Die Begeisterung für das Wunderpferd Totilas war erneut riesig. 5000 Besucher sorgten für ein ausverkauftes Stadion. Die Zuschauer drängelten sich in Zehnerreihen am Abreiteplatzes und standen auf Bänken und Papierkörben, um einen Blick zu erhaschen. „Davon habe ich gar nicht viel mitgekriegt. Ich war sehr konzentriert“, sagte Rath. Auf die Frage, ob man im kommenden Jahr ins Fußball-Stadion ausweichen müsste, meinte Turnierdirektor Frank Kemperman: „Wir müssen uns in der Tat etwas überlegen. Die Dressur am Sonntag ist auch für 2012 bereits ausverkauft.“

Auch im deutschen Verband atmete man nach der gelungenen Premiere von Totilas auf. Nach zwei Pleite-Jahren ist bei den Europameisterschaften in Rottderdam (18. bis 21. August) die Goldmedaille wieder in Reichweite gerückt. In Rath, Werth und Koschel hat die Equipe drei starke Reiter. Den vierten Platz übernimmt Helen Langehanenberg (Havixbeck) mit Damon Hill, nachdem sich Anabel Balkenhols Pferd Dablino in Aachen verletzt hatte. Balkenhol und Dablino bilden das erste Ersatzpaar.

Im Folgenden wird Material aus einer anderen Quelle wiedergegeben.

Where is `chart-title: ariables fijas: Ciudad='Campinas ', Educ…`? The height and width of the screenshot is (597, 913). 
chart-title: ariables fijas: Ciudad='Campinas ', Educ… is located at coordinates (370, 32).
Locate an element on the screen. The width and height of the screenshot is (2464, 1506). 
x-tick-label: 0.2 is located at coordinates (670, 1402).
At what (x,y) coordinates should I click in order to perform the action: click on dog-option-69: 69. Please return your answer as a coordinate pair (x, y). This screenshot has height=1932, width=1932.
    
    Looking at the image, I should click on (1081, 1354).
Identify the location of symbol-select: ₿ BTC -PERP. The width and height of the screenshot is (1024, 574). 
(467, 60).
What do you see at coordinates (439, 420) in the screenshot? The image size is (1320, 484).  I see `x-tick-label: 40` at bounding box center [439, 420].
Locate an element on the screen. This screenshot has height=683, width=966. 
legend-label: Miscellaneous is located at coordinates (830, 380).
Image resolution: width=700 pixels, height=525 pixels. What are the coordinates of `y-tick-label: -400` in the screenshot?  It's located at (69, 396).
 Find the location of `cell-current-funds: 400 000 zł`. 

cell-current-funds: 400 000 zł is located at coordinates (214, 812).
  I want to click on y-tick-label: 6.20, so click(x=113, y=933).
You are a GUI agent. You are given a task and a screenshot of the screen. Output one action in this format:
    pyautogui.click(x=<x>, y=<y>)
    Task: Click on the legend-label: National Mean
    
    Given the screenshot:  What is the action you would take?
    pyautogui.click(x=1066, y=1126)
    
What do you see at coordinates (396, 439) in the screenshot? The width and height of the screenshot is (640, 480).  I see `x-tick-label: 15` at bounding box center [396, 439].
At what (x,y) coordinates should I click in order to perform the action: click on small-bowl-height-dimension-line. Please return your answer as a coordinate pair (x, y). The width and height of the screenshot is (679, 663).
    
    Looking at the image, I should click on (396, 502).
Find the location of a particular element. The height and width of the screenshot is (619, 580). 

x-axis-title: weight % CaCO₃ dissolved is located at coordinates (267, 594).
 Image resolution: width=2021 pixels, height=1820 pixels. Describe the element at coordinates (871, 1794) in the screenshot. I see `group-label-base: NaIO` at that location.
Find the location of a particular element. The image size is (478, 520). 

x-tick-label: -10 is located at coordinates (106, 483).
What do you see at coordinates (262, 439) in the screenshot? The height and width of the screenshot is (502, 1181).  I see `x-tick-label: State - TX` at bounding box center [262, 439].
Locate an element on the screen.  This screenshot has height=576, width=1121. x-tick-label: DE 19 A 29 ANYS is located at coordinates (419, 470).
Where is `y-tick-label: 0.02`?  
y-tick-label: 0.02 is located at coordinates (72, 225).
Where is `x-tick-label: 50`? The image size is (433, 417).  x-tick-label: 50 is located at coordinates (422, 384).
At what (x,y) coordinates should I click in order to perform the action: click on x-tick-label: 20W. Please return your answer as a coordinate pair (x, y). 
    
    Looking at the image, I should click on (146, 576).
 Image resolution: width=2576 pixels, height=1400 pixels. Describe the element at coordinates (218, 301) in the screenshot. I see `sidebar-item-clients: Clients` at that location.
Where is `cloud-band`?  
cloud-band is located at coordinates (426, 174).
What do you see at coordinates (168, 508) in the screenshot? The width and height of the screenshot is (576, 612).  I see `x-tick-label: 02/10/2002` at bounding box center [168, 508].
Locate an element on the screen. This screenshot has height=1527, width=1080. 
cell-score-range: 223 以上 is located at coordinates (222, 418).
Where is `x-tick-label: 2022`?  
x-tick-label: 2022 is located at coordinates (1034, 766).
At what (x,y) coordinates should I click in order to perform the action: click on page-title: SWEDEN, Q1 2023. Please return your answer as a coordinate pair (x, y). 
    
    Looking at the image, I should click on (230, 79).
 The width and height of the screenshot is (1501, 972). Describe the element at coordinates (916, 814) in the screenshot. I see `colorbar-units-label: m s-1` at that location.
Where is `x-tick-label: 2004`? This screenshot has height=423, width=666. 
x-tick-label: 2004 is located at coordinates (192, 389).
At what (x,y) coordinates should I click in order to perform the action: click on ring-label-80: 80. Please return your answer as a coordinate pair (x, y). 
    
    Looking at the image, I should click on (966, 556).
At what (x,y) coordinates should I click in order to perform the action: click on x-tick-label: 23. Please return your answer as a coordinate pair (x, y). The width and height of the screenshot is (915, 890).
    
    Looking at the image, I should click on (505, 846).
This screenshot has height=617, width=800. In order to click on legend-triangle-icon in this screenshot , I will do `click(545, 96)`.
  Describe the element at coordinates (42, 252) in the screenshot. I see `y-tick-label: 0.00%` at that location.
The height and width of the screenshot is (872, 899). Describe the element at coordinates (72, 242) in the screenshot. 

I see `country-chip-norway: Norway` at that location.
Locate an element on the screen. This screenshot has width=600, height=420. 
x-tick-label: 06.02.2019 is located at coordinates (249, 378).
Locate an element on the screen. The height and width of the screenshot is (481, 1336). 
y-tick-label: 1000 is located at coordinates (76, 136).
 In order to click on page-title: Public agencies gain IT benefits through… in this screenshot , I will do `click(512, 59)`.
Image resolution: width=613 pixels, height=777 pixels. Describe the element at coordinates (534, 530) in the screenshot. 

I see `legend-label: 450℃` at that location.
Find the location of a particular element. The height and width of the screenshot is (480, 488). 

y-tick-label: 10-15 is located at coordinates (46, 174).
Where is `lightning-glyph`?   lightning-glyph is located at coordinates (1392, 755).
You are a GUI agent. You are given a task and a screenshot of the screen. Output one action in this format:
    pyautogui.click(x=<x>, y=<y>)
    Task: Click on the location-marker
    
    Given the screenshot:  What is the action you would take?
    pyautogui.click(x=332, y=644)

Springreiter Ludger Beerbaum hatte nichts dagegen, dass die Dressur dank Totilas beim CHIO in Aachen im Mittelpunkt stand. Als „eine gigantische PR“ bezeichnete der 48-Jährige den Rummel um das Pferd. Beerbaum, selbst Pferdehändler, sah auch Vorteile für sich selbst: „Die durchschnittlichen Preise für Pferde werden nicht runtergehen, wenn sich die Leute erst einmal an die neuen Summen gewöhnen.“

Grund zur Freude hatte auch Michael Jung. Der Weltmeister aus Horb gewann erstmals in Aachen die Vielseitigkeit. Nach Dressur, Springen und Geländeritt kam Jung mit Sam auf 34,7 Minuspunkte. Die deutsche Mannschaft indes erlebte einen Einbruch und kam mit 172,50 Minuspunkten nur auf den fünften Rang.